2-hour break for Jane Eyre, anyone?

Such a brilliant adaptation. And speaking of adaptations, am ridiculously excited about the 2011 film. Michael Fassbender as Rochester? Jamie Bell as St John?

Excuse me while I go scream into a pillow.


Where was I?

(This may give you more of an insight into how distracting I was to my fellow-writers than I intended…)

Halfway through my novel crisis, I remembered that I have a world-class mentor. After a seven minute phone conversation with Valerie/fairy godmother, in which she was as gracious and generous as ever, I had a solution.

My problem was trying to place my re-invented heroine into an existing scene, and get across where she’s at. “Why don’t you have her do something that shows us how she’s feeling?” Valerie asked.

“Oh,” I replied, things lighting up in my sluggish brain. “I just have them all sitting around, thinking.”

It’s Show Don’t Tell 101, but sometimes you just don’t have the distance to see it for yourself.

Another favourite thing from the retreat/junket/holiday (closely followed by dinner on a glad-wrapped table to save washing up):

write. out. loud.

I’ve been reading the insider’s guide to the Black Dagger Brotherhood series. Yes, it’s completely daggy. But that’s just how this series is – once you’ve read all the books there are to read you’ll take any way back into the world you can.

(There’s a hilarious review of Dark Lover here. What I love most about it is the self-conscious comments from readers who just can’t help themselves.)

There’s a section in the guide that’s J. R. Ward’s advice to writers. She says a couple of things which really got me.

1. Writing and getting published are two very distinct things. Being published and having people buy your book are not the only things that validate you as a writer. If you write, you are an author.
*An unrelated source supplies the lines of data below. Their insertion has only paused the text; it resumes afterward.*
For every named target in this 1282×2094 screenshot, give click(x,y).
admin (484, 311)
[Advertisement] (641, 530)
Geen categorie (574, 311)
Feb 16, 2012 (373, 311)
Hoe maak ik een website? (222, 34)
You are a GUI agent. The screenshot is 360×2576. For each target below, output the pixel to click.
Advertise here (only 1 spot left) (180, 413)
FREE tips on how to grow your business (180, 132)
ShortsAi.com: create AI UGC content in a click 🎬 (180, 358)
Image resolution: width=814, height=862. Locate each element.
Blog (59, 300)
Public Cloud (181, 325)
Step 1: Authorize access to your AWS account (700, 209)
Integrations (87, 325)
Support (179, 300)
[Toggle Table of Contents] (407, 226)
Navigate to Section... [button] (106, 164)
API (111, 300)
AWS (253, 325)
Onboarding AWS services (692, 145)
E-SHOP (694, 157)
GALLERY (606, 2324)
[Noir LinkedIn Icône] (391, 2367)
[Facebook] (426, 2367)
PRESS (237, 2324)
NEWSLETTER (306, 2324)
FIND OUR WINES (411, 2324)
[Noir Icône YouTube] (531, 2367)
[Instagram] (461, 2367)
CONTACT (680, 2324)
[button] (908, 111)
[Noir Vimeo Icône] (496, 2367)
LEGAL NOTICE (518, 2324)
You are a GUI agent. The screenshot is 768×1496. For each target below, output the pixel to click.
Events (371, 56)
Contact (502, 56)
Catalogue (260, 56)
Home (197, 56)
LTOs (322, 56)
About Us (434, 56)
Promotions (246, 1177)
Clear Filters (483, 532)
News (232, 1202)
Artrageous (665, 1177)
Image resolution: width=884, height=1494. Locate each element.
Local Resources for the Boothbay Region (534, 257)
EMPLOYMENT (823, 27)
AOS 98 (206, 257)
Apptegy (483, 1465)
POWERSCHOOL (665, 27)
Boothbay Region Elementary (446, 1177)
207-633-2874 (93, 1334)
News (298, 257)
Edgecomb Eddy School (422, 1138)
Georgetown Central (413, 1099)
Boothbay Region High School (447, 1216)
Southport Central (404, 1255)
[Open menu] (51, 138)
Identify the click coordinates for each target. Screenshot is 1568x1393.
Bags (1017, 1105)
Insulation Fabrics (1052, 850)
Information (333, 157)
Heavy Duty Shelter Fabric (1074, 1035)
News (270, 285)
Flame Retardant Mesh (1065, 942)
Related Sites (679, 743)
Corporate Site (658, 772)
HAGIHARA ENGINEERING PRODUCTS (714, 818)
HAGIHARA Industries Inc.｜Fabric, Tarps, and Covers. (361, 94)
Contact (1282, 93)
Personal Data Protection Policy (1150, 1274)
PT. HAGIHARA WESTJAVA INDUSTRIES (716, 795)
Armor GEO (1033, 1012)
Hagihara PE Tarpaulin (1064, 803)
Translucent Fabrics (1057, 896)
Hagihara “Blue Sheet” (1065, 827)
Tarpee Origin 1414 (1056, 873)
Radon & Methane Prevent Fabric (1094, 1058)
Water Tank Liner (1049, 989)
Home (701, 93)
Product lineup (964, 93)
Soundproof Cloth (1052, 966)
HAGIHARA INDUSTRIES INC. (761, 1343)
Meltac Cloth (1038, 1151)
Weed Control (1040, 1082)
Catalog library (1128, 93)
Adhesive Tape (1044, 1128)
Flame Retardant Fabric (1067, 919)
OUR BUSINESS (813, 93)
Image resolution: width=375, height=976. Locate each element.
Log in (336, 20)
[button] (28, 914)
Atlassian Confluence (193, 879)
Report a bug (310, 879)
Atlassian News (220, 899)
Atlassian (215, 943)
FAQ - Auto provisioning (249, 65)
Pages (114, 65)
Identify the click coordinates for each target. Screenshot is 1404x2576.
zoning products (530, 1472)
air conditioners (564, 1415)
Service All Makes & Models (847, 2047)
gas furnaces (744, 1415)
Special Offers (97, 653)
2. Do the best you can do now. This bit of advice is great, huh? Ward gives a really warm, funny account of when it was first passed on to her. I think you know when you’re pushing your own boundaries and it’s relaxing to think that that’s enough.

3. And the one that spoke to me most: Write out loud. By this she means – push your ideas as far as they go. Write what’s in your head without concession to readership/market/internal censor or inhibitions. You can edit it back later.

This last piece of advice is also what I think has made her series so stratospherically successful. Her characters are big, cheesy and far too much. But they are so unrestrained, so true to themselves, that you fall right in with them.